Ich war und bin immer noch ein großer Fan von Emergency Room, einer Serie, die meiner Meinung nach völlig unterschätzt wird, da habe ich jede der geschätzten 350 Folgen mindestens einmal gesehen. Aber so richtig fing meine Serien-Sozialisation vor ungefähr zehn Jahren an, als die ersten HBO-Serien wie „Six Feet Under“ nach Deutschland kamen, die habe ich dann noch wöchentlich konsumiert, wenn sie im deutschen Fernsehen liefen. Aber dann habe ich irgendwann meine ersten DVD-Boxen gekauft. Und als ich dann erst einmal angefangen habe, im Internet nachzuforschen, bin ich in einen richtigen Sog hineingeraten.  

Und wie kommt man vom Serien-Schauen auf die Idee, ein Magazin für Serien-Fans zu machen?
Ich habe schon vorher in meinem Blog über Serien geschrieben. Die Idee, daraus dann eine Zeitschrift zu machen, kam mir, als ich gemerkt habe, dass es auch zum abwegigsten Hobby zwei oder drei „Special Interest“-Hefte am Kiosk gibt. Aber ausgerechnet zum Thema Serien gibt es kein Medium, das sich ein bisschen tiefgreifender damit auseinandersetzt. Und das angesichts der Tatsache, dass man eigentlich ständig in den Feuilletons der Zeitungen über Serien liest und in Internet-Foren genauso.  

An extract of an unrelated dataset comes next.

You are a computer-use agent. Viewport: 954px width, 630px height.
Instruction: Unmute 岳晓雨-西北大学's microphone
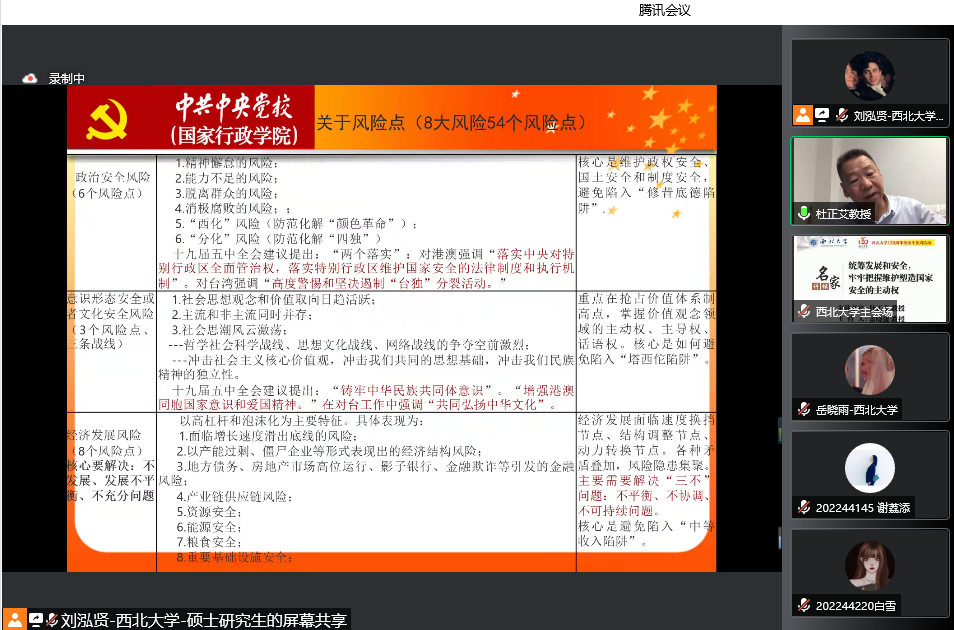tap(803, 408)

Wie sieht das Konzept von „Torrent“ aus?
Unser Magazin will über den reinen Service-Charakter hinausgehen. Wir machen nicht nur Kurzkritiken, sondern wollen in die Tiefe gehen und Zusammenhänge herstellen. Das versuche ich auch in all den Texten zu leisten – ich erzähle, was die Macher der Serie vorher gemacht haben, welche Bezüge es zu anderen Serien gibt. Sicher wird es in den nächsten Ausgaben auch mal grundsätzlichere Artikel geben, in denen es um das Prinzip Serie gehen wird. Man muss dabei nur immer aufpassen, dass man nicht zu sehr in einen akademische Jargon abgleitet und so normale Leser abschreckt.  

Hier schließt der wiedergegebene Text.